二度目の緊急事態宣言が一都三県で延長になった、2021年3月中旬現在でも、です。飲食店よりも、街中よりも、新型コロナウィルス感染の危険性は低いと思います、明らかに。
今、それくらい感染予防のためのオペレーションを徹底して、どのイベンターも、どのアーティストも、ライブを開催しているので。
2021年1月7日に、二度目の緊急事態宣言が出て以降、急遽開演時間を1時間とか2時間とか早めて終演時刻を20時までにしたり、それで来れなくなったお客さんにはチケット代を払い戻したり、でも多くのお客さんは、それでもなんとかがんばって都合をつけたりして、日々ライブは行われている(開催見合わせになったものもあるが)。
最初からイスがあるホールで、一席飛ばしで座るパターン。
ライブハウスの、普段はオールスタンディングのフロアにイスを並べて、一席飛ばしで座るパターン。
ライブハウスの、普段はオールスタンディングのフロアに、一席飛ばしくらいの間隔を空けて、イスを並べて、座るパターン。
ライブハウスの、オールスタンディングの床に、一席飛ばしくらいの間隔を空けて、席番を貼り付けて、その位置に立つパターン。
この4パターン、すべて体験したが、安全面で不安になったこと、一度もない。「ここまでしなくても安全では?」と思ったことはあるが。
で、立ち上がるのや、身体を揺するのはOKだけど、声を出すこと、立ち位置から離れることは禁止、というルールを、お客さんみんな、本当によく守ってライブを観ている。
バンドが何曲かやって、最初のMCの時、しゃべり出す前にギターのチューニングを直したりして、ちょっと間が空く時も、歓声、一切飛ばない。ちょっと不気味なくらい静か。
同じく、MCでメンバーがおもしろいことを言っても、誰も笑い声をあげない。シーンとしている。3月9日(火)にZepp Tokyoで観たヤバイTシャツ屋さんの時は、それでMCがスベってるみたいに見えて、気の毒やら、そのさまが却っておもしろいやら、でした。
その分、本来のキャパの半数以下の人数しかいないとは思えないくらい、拍手や手拍子は、すんごいボリュームで返ってくる。

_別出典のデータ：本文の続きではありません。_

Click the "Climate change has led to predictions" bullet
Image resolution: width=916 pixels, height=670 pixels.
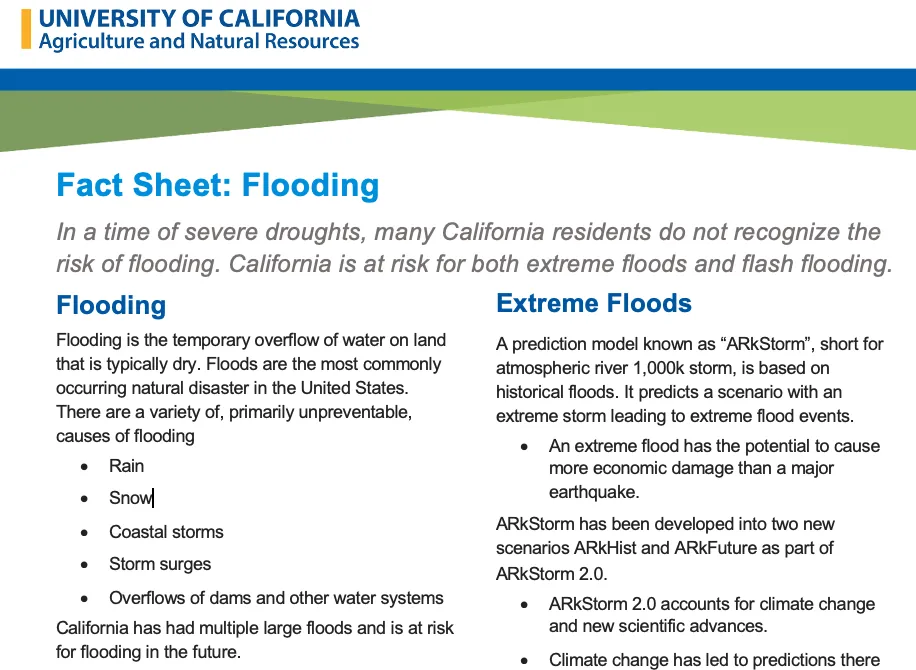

で、終演後は規制退場なんだけど、たるいじゃないですか、待たされるの。勝手に出て行っても不思議はないじゃないですか。でも、ちゃんと待つのな、みんな。自分の列が呼ばれるまで。
要は、アーティスト側はもちろんだけど、お客さんも「ライブの現場を守らなくては」という意識が強いのだと思う。
自分の身をコロナから守りたい、という以上に、ライブという文化自体を守りたい。だから、ここで新たな問題が起きる危険性のあることはしない、自分ががまんすればすむことならそうする、という。
日本のお客さんはまじめすぎるとか、同調圧力だとか、そういうような捉え方もあるだろうけど、今のライブハウスのそんな状態を見ていると、「コロナとライブの問題」を「自分の問題」として受け止めている、いいお客さんばっかりだなあ、この国は。と、とても美しいものを感じます。
まあ、こういう状況でもライブに行く、という熱心な人たちだから、よけい当事者意識が高いのかもしれないが。
現に、昨年2月(感染発覚は3月)の、大阪のライブハウスの一件以降、ライブハウスでのクラスター、起きていない。というのは、アーティストとスタッフのがんばりゆえだが、そういうお客さんたちがあってこそ、だとも思う。
2021年1月は4本、2月は9本、ライブに行った。3月は15日までの時点で、5本。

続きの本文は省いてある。